Does really buy-side make more than sell-side

So switching from issuer to investor.

From banking to private credit. Does associate in private credit really necessarily make more than banking?

Please don’t project just based on the real case example on compensation

2 Comments
 

Based on the most helpful WSO content, the comparison between buy-side (e.g., private credit) and sell-side (e.g., investment banking) compensation is nuanced and depends on several factors, including the firm, role, and individual performance.

  1. Compensation Comparison:

    • At the associate level, private equity (and by extension, private credit) often offers higher bonuses compared to investment banking. For example, bonuses in private equity can reach 150%+ of the base salary, whereas in investment banking, bonuses are typically lower, with 100%+ being rare at the associate level in most banks.
    • However, base salaries in private credit or private equity may sometimes be slightly lower than in investment banking, especially when transitioning directly from an associate role in banking to a similar role in private credit.
  2. Long-Term Upside:

    • A significant appeal of the buy-side is the potential upside from investments in the fund and carry agreements. However, this comes with risks, as the investments might underperform, and your economics are tied up for the duration of the investment.
    • On the sell-side, compensation tends to be more cash-oriented and predictable year-to-year, with banks increasingly tying compensation to longer-term equity incentives.
  3. Real Case Examples:

    • In some cases, associates in private credit or private equity may earn less than their counterparts in investment banking, especially when considering base salary alone. For instance, a mid-senior associate in investment banking might earn a higher base salary than a newly transitioned associate in private credit.
    • Conversely, the total compensation (base + bonus) in private credit can surpass that of investment banking, particularly for high-performing associates or those at top-tier funds.
  4. Key Considerations:

    • The decision to switch from banking to private credit should not solely hinge on compensation.
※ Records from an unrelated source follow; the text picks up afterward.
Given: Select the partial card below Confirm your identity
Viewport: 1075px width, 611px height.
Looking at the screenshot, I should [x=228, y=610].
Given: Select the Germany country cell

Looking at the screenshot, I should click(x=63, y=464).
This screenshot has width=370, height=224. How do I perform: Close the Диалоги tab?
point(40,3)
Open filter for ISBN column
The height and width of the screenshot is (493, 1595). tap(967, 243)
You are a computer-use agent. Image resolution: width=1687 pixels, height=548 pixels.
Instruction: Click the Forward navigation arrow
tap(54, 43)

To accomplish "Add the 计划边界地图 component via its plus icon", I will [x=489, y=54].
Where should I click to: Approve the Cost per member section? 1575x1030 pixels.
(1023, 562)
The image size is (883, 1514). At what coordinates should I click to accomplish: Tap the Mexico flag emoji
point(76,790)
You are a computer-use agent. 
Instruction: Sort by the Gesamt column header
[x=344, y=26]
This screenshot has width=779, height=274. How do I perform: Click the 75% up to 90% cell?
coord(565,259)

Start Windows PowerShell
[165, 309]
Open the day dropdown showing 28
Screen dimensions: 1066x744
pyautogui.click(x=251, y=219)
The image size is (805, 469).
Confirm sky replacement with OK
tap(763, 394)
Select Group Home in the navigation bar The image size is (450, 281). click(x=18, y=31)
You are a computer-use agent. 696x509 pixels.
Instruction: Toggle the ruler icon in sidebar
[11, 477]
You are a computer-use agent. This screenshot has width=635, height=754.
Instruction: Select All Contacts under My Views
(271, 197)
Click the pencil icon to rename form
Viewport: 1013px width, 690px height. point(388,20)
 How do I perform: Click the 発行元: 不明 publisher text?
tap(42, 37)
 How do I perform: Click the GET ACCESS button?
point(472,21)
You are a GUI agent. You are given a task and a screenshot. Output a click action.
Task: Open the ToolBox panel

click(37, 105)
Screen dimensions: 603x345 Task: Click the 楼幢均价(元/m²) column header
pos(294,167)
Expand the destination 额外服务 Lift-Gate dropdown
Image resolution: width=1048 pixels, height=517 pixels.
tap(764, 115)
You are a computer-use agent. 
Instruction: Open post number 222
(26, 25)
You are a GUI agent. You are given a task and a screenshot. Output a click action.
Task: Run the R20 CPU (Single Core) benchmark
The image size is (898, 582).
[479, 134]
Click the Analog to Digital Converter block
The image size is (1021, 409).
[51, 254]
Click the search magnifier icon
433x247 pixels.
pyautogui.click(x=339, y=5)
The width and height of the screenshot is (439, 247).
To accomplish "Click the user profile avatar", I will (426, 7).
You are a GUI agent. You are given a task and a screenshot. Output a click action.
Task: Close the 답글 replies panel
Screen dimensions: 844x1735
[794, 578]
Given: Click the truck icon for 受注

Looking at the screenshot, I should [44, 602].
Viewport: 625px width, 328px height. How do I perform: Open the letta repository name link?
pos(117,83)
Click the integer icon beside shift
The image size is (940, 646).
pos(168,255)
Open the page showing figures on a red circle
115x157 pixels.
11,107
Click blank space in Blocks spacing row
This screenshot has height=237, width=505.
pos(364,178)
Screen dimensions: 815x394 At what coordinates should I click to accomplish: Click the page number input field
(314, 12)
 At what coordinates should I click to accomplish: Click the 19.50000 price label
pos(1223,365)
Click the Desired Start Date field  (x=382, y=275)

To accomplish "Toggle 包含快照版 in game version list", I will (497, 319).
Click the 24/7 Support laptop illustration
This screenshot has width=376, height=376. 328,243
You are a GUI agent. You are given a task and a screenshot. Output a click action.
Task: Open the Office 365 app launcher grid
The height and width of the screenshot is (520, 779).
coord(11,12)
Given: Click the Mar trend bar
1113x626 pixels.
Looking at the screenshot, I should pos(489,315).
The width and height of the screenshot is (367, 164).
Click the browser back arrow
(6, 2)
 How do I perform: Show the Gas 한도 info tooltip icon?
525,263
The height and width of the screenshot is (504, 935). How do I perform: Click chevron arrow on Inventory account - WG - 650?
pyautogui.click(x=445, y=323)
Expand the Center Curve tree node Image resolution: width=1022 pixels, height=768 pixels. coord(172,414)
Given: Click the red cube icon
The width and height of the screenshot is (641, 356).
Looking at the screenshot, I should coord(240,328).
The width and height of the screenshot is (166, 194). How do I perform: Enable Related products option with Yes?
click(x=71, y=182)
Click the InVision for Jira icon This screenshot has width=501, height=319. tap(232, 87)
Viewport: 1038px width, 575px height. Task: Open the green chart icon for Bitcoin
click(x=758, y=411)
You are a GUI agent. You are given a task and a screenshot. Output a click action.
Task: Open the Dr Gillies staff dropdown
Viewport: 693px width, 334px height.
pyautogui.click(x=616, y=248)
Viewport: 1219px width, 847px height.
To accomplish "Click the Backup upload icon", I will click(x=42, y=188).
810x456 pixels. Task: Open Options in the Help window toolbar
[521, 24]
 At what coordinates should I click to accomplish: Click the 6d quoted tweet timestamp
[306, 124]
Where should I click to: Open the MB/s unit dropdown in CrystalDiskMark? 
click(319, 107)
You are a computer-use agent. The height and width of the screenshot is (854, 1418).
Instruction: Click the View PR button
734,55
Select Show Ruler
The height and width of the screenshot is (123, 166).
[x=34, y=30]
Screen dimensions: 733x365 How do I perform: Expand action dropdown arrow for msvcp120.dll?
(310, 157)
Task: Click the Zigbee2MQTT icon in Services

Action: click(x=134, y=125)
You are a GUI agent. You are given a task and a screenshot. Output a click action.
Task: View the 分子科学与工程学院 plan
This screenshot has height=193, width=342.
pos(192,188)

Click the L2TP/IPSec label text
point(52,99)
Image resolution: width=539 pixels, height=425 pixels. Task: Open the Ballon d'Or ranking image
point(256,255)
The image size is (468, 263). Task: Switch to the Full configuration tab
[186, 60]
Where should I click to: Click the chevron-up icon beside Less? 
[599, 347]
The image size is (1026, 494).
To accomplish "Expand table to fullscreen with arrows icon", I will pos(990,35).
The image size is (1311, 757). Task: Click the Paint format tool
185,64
Factors like work-life balance, career trajectory, and personal interest in the investor-side role should also weigh heavily in the decision.
    • It's also worth noting that private credit roles may not always offer the same camaraderie or structured career progression as investment banking.

In summary, while private credit associates can potentially make more than their banking counterparts, it is not a guaranteed outcome and depends on the specific circumstances of the role and firm.

Sources: From Private Equity Associate to VP in Private Equity, Banking vs. The Buy-side: 10.5 considerations, Private Equity Pay vs. Investment Banking Salary, Private Equity vs. Private Credit, Private Wealth Management/Private Banking Guide for Associates

I'm an AI bot trained on the most helpful WSO content across 17+ years.